Both experiments, which involve healthy volunteers viewing different visual displays and responding to them, are being replicated concurrently in multiple labs by teams of experts (four neuroscientists and two philosophers), and are being conducted both behaviorally, as well as with brain activity measurements using MRI scanners.
“We’ve published some smaller papers with relatively unexpected behavioral findings,” says Dr. He, referring to two not theory-adjudicating papers published earlier this year. One about methods in the Neuroscience of Consciousness (“A novel, semi-automatic procedure for generating slow change blindness stimuli,” https://academic.oup.com/nc/article/2024/1/niae004/7606609), and the other about results in the Journal of Vision (“Memory representations during slow change blindness,” https://jov.arvojournals.org/article.aspx?articleid=2800790).
“Though the findings were not conclusive for testing the hypothesis or the theories, they were nonetheless very interesting, very intriguing, and told us something new about change blindness, a visual phenomenon that people have been intrigued about for a long time,” says Dr. He.
“And for experiment one, we have some initial behavior results that are highly interesting and weakly supporting the higher-order theory. But it's not totally conclusive for hypothesis testing either.” The initial result was reported at two conferences earlier this year, according to Dr. He, and is currently being written up in article format.
“The most conclusive evidence for the experiments is expected to come from the imaging component, which is still ongoing,” says Dr. He, who hopes both experiments will be completed in 2025.
While neither experiment is likely to completely solve the mystery of consciousness, they represent important steps forward in understanding one of the most fundamental aspects of human experience - how we become aware of the world around us.
“I think regardless of what we find in terms of theoretical adjudication, these are two really cool experiments from a cognitive neuroscience perspective, in a way that probes some of the hard issues in the field of consciousness, especially conscious perception,” says Dr. He. “I think we're going to have really interesting data, large data sets reproduced across labs with innovative paradigms that will shed light onto some of the longstanding questions in the field of conscious perception, and the neural basis of conscious perception.”

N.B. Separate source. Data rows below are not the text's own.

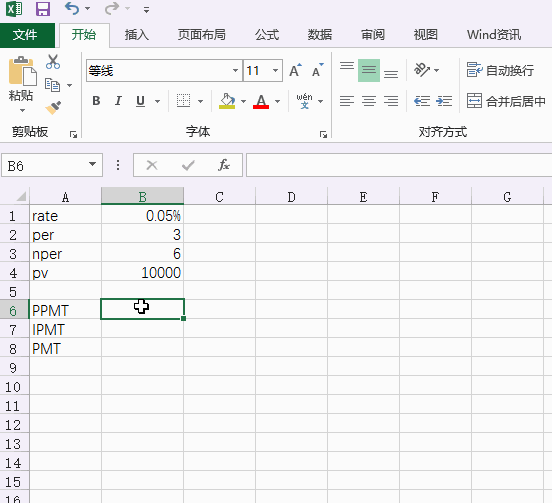Image resolution: width=552 pixels, height=503 pixels.
Task: Toggle Wrap Text (自动换行)
Action: coord(500,70)
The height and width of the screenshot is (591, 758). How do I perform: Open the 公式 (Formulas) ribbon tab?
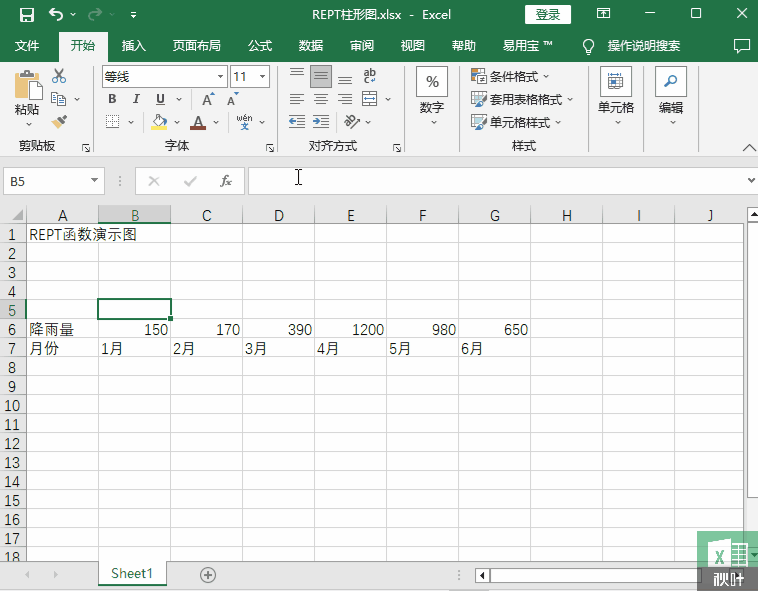[260, 46]
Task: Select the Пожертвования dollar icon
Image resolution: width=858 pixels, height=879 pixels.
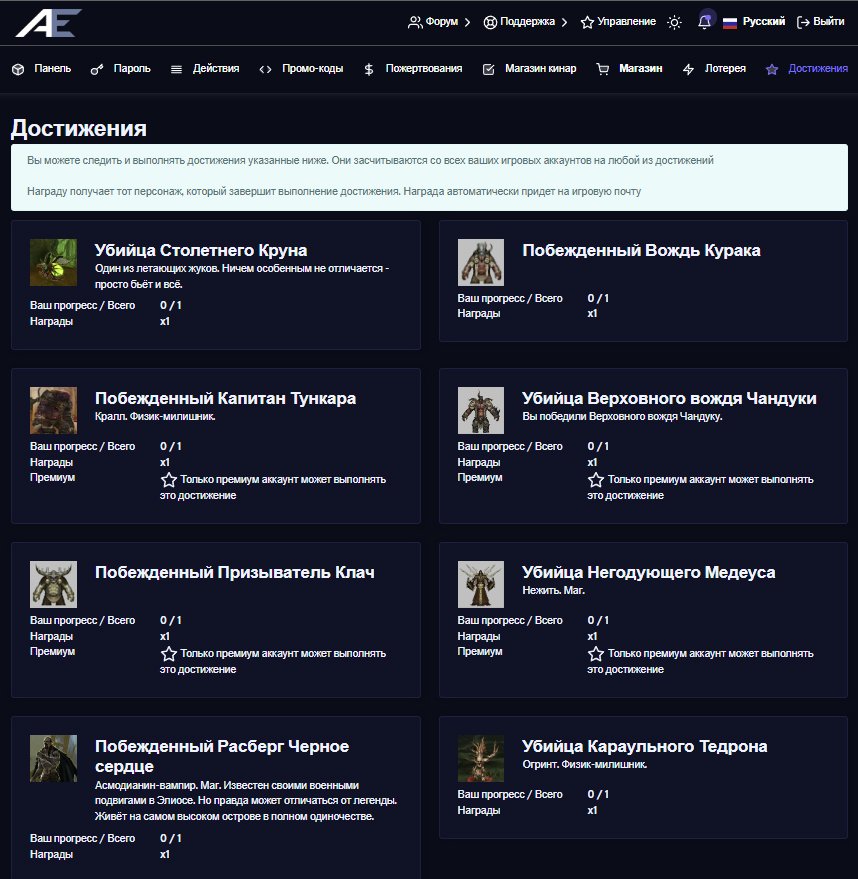Action: click(x=369, y=70)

To better understand existing theories of consciousness, Templeton World Charity Foundation (TWCF) funds a series of 5 ambitious research projects, known as Structured Adversarial Collaborations, to allow researchers to evaluate competing hypotheses through carefully designed experiments and rigorous cross-laboratory validation.
This blog is part of a series that complements the launch of Accelerating Research, a unique platform developed by Dawid Potgieter and DataCite with TWCF funding, showcasing results from each Structured Adversarial Collaboration project as it progresses.